Campus news

James Vernon: Leveling the playing field

By Carol Ness

James Vernon is British, and his field is the history of modern Britain and its empire. In 2011, after 11 years at Berkeley, London came calling and he was offered a university position as leader of a large group of British historians with the most important archives close at hand. The job came with a generous housing stipend. And there was an added incentive: public universities in the UK have been taking it on the chin, and Vernon wanted to go over and help “defend what was left.”

Only an institution in the UK could have proved a serious temptation. But he’s still here.

James Vernon

James Vernon

Some of his decision ended up being personal, he says. His family resisted the move. His wife had just started a successful business, and his children argued against changing school systems.

And while it appealed to Vernon to go back and defend public universities back home, “it was apparent when I was there that the game was pretty much up. The level of managerial intervention and commercial imperatives even in arts and humanities just beggared belief.
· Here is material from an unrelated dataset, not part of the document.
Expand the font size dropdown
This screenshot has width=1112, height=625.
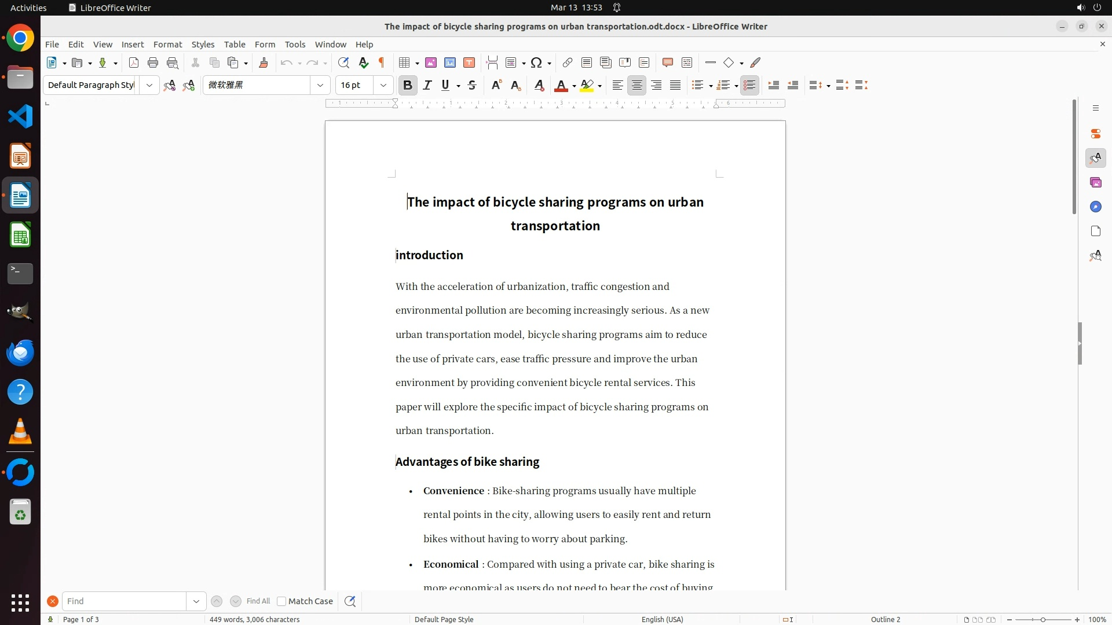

“I think that ironically I felt there was more to stay and defend here than in the UK.”

There was also his retention package. It provided a salary increase, housing assistance and research funds that can be used at his discretion— a war chest, he calls it. For Vernon, that levels the playing field. “It’s good and equitable,” he says.

He didn’t go looking for a job, he says; it came looking for him — as is true for “a ridiculous number” of other faculty. And it came from the only institution that could have provided the kinds of research opportunities attractive to him as a British history scholar, he says. “I think everybody knows I’m in the only place I’d want to be in the U.S.”
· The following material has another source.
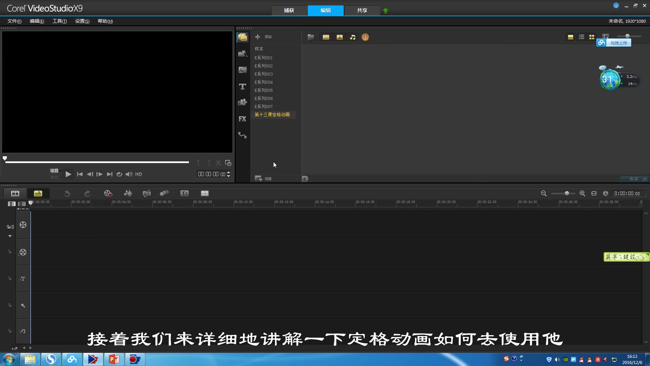Open the Auto Music tool
The image size is (650, 366).
tap(147, 193)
A few months after making his decision, Vernon says he still felt “slightly embarrassed because I know I have colleagues who have done longer service, are just as valuable as scholars and teachers, but haven’t been prepared to consider moving.” In fact, he wonders whether Berkeley’s readiness to respond competitively in retention cases may have some unintended consequences, creating a “star” system that opens up large salary gaps between equally accomplished scholars. To continue moving in this direction would, he worries, result in an “inefficient and unjust way of handling faculty compensation.”

One way in which Berkeley is addressing these issues is what it calls the targeted decoupling initiative, a pool of $1.5 million to raise the salaries of about 200 professors between now and 2015. The beneficiaries of this program are high-achieving faculty members who may not have been able to consider moving and whose scaled-based salaries have lagged behind those of more mobile colleagues.